In the technological sphere, the evolution of blockchain has been tremendous and has triggered the start of a new era in the internet and online service. In the most recent development, the United States Postal Service’s [USPS] patent that mentioned the use of blockchain technology in the U.S. 2020 Presidential Election has garnered significant headlines.
The USPS had recently filed a new patent that appeared to leverage blockchain technology to make mail-in voting a secure alternative to physical polling centers amid the COVID-19 pandemic. Given the global disruption, the need for remote voting is real.
Let’s dive deep into some of the implications. Jeremy Epstein, the Vice Chairman of the Association for Computing Machinery’s U.S. Technology Policy Committee, stated earlier that blockchain and internet voting were also susceptible to foreign intelligence attacks on the Internet and that the transmission of ballots via the Internet, including e-mail, fax and blockchain systems, continues to be vulnerable.
His main argument is based on the premise that the idea of malware on the laptops of the voters is often ignored. He further criticized the use of it in the voting process and raised concerns about the potential blockchain hack that could reveal the public vote of everyone.
E-voting continues to remain a critical topic. The tech does emerge as a great candidate, and many studies have found that Ethereum appeared to be one of the most suitable ones, primarily due to its consistency, widespread use, and provision of smart contracts logic.
Besides, according to several studies over the years, it was found that blockchain-based e-voting on Ethereum can essentially protect the user identity and preserve transparency and integrity of data.
While E-voting is often perceived as flawed in the security aspect, it would greatly help in advancing from traditional pen and paper election scheme to a less time consuming, secured with cryptography.

◆ Data records ◆
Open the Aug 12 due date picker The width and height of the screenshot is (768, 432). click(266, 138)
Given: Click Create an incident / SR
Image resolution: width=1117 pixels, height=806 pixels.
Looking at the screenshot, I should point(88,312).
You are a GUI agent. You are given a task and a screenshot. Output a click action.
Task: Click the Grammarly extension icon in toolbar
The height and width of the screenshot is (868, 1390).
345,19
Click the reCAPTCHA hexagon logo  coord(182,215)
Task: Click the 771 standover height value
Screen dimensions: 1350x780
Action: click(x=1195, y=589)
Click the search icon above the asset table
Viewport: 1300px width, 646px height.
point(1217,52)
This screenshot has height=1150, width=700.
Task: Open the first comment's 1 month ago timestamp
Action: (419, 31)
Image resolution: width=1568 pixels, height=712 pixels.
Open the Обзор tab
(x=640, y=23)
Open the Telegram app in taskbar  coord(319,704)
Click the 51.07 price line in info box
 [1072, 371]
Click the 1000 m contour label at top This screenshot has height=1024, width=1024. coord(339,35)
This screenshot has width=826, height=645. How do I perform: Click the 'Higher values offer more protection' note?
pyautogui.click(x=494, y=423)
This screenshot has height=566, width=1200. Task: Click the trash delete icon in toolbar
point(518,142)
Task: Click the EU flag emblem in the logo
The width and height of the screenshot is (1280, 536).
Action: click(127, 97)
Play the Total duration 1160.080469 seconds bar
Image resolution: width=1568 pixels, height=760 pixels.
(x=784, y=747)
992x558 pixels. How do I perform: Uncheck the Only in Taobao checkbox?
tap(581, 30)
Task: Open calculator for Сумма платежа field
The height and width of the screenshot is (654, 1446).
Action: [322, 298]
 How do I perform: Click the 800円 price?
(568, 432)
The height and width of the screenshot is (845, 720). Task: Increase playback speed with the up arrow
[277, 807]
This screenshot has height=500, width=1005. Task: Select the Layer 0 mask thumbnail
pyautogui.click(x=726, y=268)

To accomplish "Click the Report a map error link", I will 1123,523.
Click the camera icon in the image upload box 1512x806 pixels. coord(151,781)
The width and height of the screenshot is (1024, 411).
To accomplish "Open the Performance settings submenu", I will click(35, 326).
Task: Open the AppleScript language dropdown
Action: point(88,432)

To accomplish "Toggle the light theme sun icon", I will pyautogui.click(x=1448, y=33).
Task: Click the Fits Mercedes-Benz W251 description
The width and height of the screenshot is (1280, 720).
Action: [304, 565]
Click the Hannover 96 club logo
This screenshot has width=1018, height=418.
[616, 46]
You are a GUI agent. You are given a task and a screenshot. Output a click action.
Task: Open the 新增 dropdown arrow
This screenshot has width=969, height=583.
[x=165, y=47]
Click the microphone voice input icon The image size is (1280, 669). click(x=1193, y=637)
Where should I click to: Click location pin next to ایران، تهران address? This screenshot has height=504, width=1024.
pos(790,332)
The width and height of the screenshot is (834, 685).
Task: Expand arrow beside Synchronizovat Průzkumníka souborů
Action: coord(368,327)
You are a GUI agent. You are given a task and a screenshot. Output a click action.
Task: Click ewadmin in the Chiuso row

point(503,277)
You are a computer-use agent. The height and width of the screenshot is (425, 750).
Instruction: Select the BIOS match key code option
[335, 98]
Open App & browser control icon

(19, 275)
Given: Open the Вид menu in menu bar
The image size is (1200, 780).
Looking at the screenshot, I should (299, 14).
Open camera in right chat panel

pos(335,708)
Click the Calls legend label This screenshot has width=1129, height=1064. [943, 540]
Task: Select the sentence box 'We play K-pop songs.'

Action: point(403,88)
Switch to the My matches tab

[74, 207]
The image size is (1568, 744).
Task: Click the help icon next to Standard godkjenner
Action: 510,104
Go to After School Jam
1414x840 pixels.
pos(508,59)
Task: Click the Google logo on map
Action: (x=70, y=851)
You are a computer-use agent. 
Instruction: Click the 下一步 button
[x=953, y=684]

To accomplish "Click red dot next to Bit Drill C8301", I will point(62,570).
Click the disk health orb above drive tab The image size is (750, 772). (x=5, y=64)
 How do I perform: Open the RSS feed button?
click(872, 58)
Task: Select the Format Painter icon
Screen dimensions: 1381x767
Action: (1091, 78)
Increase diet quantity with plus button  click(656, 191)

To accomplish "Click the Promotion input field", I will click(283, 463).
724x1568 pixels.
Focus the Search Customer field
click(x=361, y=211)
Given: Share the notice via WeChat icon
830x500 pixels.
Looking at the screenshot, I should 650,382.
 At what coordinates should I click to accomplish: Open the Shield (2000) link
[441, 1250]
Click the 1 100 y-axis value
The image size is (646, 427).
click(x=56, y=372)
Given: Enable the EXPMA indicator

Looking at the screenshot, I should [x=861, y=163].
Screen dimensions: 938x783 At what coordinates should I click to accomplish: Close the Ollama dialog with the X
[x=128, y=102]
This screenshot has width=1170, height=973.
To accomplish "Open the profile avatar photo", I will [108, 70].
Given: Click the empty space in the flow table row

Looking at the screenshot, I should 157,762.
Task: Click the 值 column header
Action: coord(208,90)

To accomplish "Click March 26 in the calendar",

◆ What is required ◆
In the article on blockchain voting, what position does Jeremy Epstein hold?

◆ Result of the exercise ◆
Vice Chairman of the Association for Computing Machinery's U.S. Technology Policy Committee.